When the article revealing FTX’s balance sheet situation published in early November 2022, the official response from FTX was reassuring. Community discussion was not. Reddit threads and Twitter commentary were already processing the implications — including withdrawal concerns — days before the official suspension.

This is the usual pattern. Users experiencing problems talk about those problems before the company acknowledges them. A spike in posts about delayed withdrawals, unresponsive support, or account freezes in the subreddit for a specific exchange is a signal worth taking seriously. So is a sudden cluster of similar complaints in community forums or social media channels.

You don’t have to monitor every crypto channel constantly. But knowing where the community for your specific exchange congregates and checking it when something feels off costs nothing and takes ten minutes.

Official communications from exchanges are designed to reassure. Reports from users experiencing actual problems are not.

What to Do If You See These Signs

One of these signals doesn’t mean your exchange is collapsing. It means you have a reason to verify before you urgently need to.
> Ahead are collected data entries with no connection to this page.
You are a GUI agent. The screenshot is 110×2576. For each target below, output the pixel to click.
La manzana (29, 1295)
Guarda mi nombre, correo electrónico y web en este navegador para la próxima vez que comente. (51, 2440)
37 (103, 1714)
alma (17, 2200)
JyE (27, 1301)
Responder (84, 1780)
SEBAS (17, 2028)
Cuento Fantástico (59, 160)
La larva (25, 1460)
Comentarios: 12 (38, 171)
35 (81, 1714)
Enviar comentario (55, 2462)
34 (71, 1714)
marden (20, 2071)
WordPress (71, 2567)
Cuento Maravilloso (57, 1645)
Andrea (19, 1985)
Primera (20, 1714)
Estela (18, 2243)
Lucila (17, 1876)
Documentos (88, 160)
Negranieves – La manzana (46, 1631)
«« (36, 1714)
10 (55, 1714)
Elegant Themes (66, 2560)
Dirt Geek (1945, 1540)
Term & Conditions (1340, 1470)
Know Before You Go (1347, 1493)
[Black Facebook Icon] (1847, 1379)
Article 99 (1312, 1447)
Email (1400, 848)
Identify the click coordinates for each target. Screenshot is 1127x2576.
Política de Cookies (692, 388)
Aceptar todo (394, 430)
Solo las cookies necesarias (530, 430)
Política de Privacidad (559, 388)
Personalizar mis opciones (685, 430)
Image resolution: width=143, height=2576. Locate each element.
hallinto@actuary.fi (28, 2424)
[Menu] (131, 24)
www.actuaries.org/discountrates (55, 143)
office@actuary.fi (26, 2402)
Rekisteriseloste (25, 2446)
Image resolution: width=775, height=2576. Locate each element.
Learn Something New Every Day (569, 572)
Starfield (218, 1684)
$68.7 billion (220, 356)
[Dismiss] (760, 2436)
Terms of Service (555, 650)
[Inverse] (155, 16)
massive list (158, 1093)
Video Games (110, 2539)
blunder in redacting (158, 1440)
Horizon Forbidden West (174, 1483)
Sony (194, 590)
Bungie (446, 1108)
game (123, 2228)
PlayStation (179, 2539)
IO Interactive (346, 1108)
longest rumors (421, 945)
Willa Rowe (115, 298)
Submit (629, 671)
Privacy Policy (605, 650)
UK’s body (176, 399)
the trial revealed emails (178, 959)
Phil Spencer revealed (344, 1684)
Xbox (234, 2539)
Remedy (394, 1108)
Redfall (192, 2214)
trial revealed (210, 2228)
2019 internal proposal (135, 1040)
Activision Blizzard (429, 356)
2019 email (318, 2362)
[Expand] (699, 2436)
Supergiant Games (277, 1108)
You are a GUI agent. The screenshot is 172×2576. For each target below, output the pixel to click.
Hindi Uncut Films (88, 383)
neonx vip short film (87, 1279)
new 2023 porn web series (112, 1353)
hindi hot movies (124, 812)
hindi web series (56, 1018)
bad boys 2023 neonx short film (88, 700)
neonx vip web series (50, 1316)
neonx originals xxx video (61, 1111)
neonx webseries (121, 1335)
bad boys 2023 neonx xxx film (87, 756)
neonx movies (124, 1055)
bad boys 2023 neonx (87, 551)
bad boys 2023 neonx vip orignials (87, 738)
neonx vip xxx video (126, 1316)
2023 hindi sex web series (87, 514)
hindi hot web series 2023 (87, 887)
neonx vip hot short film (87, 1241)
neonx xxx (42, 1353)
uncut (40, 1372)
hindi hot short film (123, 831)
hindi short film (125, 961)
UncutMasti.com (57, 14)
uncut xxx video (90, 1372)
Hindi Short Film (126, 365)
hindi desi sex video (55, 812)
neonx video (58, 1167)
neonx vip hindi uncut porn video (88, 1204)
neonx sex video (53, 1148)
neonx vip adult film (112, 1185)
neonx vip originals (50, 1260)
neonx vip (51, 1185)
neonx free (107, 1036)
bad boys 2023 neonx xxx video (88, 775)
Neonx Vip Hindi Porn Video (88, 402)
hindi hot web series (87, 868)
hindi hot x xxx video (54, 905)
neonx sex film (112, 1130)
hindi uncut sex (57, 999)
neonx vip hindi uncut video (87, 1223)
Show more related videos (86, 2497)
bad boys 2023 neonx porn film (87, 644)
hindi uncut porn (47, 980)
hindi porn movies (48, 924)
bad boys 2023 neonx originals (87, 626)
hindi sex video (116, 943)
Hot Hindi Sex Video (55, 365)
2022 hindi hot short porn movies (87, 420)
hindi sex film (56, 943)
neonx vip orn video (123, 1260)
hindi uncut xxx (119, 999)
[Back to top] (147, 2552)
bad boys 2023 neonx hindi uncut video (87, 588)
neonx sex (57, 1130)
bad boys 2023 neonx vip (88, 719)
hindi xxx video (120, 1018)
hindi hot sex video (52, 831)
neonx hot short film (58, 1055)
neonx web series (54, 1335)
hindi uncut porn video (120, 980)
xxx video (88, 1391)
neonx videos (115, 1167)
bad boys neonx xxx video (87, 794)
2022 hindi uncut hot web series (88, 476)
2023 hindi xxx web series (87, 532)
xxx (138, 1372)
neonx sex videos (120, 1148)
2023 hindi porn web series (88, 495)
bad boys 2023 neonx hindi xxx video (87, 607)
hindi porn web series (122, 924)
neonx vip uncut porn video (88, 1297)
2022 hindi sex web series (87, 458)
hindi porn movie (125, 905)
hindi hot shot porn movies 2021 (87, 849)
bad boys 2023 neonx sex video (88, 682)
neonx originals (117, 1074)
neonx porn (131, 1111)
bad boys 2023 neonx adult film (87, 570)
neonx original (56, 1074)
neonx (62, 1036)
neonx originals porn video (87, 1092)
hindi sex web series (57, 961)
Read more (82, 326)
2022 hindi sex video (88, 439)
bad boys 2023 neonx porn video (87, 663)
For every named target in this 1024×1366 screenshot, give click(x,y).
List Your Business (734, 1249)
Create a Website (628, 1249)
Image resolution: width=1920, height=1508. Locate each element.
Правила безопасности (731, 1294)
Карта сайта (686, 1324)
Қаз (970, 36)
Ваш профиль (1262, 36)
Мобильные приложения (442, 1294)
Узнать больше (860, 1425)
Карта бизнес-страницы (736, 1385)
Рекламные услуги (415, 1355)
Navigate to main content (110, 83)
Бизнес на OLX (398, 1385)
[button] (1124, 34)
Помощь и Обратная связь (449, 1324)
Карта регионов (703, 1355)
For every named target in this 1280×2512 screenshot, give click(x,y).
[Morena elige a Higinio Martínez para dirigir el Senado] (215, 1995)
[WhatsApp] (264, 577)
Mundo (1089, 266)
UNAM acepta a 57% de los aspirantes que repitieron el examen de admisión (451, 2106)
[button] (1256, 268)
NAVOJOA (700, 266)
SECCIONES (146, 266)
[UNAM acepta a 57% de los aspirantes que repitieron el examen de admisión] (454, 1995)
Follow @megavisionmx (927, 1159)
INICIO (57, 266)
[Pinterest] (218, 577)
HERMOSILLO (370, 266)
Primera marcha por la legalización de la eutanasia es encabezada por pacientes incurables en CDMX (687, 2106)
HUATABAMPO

Start with the basics: confirm your withdrawals still process the way they used to, and check that PoR reports exist and are current. If you use an exchange with a native token, track its price relative to the broader market. Set up a Google alert for the exchange’s name alongside words like “regulatory” or “withdrawal.”

And if several of these signals appear at once: consider reducing exposure. Moving funds to cold storage or a better-regulated exchange is reversible. Waiting for official confirmation is often not.

The people who avoided the worst outcomes from FTX weren’t lucky. They acted on information that was available to everyone, earlier than most people thought to look.

These signals are available to you right now.